[What the task asks] In the entries below, count each line where "Select" appears. Give the total and nothing more.

[Extracted data entries]
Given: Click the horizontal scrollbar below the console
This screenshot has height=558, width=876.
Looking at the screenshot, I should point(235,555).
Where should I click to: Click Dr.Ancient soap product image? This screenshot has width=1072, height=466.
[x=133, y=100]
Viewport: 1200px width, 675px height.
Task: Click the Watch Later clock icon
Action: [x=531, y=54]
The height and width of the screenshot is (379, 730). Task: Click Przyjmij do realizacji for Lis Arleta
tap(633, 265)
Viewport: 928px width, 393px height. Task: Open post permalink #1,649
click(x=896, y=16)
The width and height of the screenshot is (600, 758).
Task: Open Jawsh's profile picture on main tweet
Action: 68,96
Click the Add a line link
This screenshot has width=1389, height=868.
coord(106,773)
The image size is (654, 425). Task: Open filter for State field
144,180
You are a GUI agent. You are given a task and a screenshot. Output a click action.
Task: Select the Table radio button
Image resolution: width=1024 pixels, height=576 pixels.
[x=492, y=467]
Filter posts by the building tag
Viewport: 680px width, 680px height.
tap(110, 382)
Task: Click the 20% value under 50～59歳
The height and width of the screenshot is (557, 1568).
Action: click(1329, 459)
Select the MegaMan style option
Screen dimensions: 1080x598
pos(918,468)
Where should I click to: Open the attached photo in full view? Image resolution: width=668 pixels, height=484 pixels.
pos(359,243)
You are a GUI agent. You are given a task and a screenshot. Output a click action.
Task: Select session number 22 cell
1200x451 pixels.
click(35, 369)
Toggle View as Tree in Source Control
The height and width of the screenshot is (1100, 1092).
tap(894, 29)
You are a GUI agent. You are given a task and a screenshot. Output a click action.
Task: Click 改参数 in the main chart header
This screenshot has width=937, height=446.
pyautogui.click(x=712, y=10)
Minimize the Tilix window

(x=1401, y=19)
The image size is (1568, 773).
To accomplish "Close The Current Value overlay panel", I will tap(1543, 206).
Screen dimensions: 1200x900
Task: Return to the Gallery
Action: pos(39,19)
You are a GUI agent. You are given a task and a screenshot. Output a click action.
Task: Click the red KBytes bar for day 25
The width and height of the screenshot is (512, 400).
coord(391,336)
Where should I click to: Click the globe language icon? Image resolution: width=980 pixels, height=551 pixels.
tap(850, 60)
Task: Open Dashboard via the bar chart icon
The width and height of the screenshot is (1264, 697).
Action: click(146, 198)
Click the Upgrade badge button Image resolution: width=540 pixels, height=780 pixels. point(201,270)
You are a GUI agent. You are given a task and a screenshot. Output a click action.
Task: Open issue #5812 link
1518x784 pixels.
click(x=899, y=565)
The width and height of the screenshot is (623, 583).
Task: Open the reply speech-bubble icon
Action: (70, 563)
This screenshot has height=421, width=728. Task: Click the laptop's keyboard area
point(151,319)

[Output below] 3